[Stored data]
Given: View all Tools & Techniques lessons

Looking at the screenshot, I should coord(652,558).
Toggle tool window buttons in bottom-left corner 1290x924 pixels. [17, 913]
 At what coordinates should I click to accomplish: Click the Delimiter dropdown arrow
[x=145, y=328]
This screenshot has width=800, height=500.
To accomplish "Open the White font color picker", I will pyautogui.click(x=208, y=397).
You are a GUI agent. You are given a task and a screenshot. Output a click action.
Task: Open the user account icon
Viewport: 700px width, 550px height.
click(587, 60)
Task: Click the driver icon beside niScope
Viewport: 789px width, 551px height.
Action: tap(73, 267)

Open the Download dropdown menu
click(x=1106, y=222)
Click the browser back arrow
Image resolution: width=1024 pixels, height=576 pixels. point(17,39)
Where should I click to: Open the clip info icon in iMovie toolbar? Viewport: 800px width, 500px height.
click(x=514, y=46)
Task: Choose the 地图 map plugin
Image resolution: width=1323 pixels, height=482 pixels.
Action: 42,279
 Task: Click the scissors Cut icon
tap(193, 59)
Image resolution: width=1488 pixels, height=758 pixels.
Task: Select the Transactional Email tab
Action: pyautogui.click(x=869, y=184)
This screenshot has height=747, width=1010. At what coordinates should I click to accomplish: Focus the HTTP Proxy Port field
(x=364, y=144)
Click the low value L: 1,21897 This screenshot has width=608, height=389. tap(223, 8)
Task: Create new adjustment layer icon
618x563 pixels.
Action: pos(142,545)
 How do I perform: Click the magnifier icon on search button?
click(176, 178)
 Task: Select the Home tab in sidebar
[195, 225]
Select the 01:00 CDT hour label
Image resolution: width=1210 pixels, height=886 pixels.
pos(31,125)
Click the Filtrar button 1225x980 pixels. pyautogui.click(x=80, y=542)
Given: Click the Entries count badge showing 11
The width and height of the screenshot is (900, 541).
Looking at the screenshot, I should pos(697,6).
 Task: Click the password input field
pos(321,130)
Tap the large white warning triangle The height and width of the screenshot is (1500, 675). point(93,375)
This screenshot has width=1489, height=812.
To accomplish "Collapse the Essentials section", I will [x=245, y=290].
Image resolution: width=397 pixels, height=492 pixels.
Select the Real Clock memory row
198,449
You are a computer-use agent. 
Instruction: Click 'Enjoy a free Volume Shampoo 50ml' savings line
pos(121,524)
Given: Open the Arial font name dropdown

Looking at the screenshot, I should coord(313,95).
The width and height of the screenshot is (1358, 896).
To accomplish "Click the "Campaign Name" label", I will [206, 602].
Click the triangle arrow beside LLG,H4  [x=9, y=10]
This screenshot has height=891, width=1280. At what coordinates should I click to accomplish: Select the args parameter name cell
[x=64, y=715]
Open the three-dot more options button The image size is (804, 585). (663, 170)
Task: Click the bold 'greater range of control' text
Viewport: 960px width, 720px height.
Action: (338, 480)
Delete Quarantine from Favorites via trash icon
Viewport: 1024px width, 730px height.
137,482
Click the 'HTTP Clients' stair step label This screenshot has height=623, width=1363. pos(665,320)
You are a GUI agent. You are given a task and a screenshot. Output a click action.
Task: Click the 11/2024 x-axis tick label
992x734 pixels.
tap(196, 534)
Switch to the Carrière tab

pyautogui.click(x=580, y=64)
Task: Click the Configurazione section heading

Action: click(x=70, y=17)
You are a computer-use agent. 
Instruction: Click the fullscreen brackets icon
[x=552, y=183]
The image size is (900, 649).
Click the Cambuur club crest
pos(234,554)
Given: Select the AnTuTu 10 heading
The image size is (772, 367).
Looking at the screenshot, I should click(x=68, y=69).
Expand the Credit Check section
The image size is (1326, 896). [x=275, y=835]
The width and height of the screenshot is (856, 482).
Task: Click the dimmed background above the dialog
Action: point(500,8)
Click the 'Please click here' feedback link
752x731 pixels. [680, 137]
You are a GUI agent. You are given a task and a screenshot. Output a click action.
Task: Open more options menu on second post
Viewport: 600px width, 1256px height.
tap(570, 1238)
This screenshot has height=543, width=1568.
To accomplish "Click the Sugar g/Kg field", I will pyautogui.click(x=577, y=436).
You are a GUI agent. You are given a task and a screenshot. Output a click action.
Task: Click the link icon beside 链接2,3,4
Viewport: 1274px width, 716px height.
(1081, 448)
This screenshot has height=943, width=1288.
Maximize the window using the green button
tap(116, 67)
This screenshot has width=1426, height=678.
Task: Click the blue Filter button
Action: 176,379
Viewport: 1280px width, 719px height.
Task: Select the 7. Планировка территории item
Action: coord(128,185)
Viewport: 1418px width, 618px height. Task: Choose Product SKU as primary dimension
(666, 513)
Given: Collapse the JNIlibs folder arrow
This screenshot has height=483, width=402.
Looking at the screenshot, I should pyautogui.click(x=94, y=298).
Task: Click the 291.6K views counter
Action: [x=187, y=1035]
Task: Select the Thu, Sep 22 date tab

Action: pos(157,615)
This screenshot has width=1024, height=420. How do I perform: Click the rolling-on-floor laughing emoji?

### Problem details
Look above for the line with "At what coordinates should I click to accomplish: Click" and the line with "Task: Click the driver icon beside niScope"; transcribe both and all lines in between, exactly, and nothing else.

### Answer
 At what coordinates should I click to accomplish: Click the Delimiter dropdown arrow
[x=145, y=328]
This screenshot has width=800, height=500.
To accomplish "Open the White font color picker", I will pyautogui.click(x=208, y=397).
You are a GUI agent. You are given a task and a screenshot. Output a click action.
Task: Open the user account icon
Viewport: 700px width, 550px height.
click(587, 60)
Task: Click the driver icon beside niScope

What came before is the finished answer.